D'autres propos, de transept ceux-ci, pesaient grandement sur son humeur. Son patronyme poussait à la plaisanterie à chaque Eucharistie. Il avait bu la coupe jusqu'à la lie, devenant ainsi l'objet de mauvaises plaisanteries qui le mettaient véritablement en rage. Changer d'air lui ferait oublier un temps ce désagrément.
Il espérait qu'en latin, il échapperait à cette moquerie qui faisait de son sacerdoce un véritable chemin de croix. Homme de tempérance, modèle de piété, sa vie eut été un exemple pour ses fidèles sans cette réputation sans fondement qui lui collait aux basques chaque fois qu'il soulevait son calice. S'il avait été québécois, il aurait pu se dire in petto : « Maudit tabernacle, je vais encore, ci, boire le calice jusqu'à la lie ! »
C'est donc le cœur léger que notre brave archevêque, retroussa ses robes pour se rendre au fameux conclave de 1878 convoqué suite à la mort de Pie IX. Nous étions début février et pour la première fois, ce grand événement catholique se déroula dans la Chapelle Sixtine pour élire en seulement trois jours Léon XIII. Mais ceci n'est pas l'objet de ce récit.
Pour notre pauvre Ernest, l'enclavement de l'Aveyron n'est pas de nature à faciliter son voyage pour l'Italie. Les mots jouent parfois de mauvais tours sans que l'archevêque vît là l'expression de la main de Dieu. Dans son cas, il avait peut-être tort. Si le train arrivait à Rodez, il lui fallut remonter à Capdenac pour joindre Brive et ensuite filer gaillardement jusqu'à Nîmes, Marseille, Nice. Une sacrée aventure ferroviaire qui ne fut pas sans conséquence même si une fois à Nice, se rendre à sa destination ne fut qu'une formalité puisque c'est bien connu en Italie, tous les chemins de fer mènent à Rome !
Âgé de cinquante et un ans à ce moment-là, Ernest n'imaginait pas connaître des ennuis de santé durant ce long périple. Ce fut pourtant son corps qui lui causa grands tourments et une humiliation qui lui fit monter le rose aux joues et empêcha sans nul doute son élection sur le trône pontifical. C'est du moins la rumeur qui circula dans les contre-allées de la curie.

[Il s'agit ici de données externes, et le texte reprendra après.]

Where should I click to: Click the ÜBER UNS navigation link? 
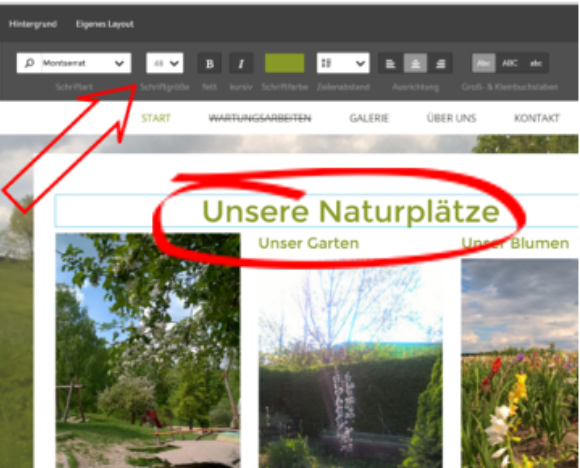click(x=451, y=118)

Notre brillante Éminence avait une réputation fort établie non seulement pour sa culture mais tout aussi pour sa détermination à défendre ses valeurs. Ne s'était-il pas dressé contre le bourreau de la commune, un Thiers justement prénommé Adolphe qui en 1871 avait l'intention de nommer évêques et archevêques en lieu et place de sa sainteté le Pape. L'abbé Bourret vit rouge et durant le Concile Vatican premier, répliqua vertement : « Dans ces matières, nul pouvoir, par la nature des choses, n'appartient à l'État et que les princes temporels ne peuvent rien faire de légitime que par la libre concession des Souverains Pontifes ».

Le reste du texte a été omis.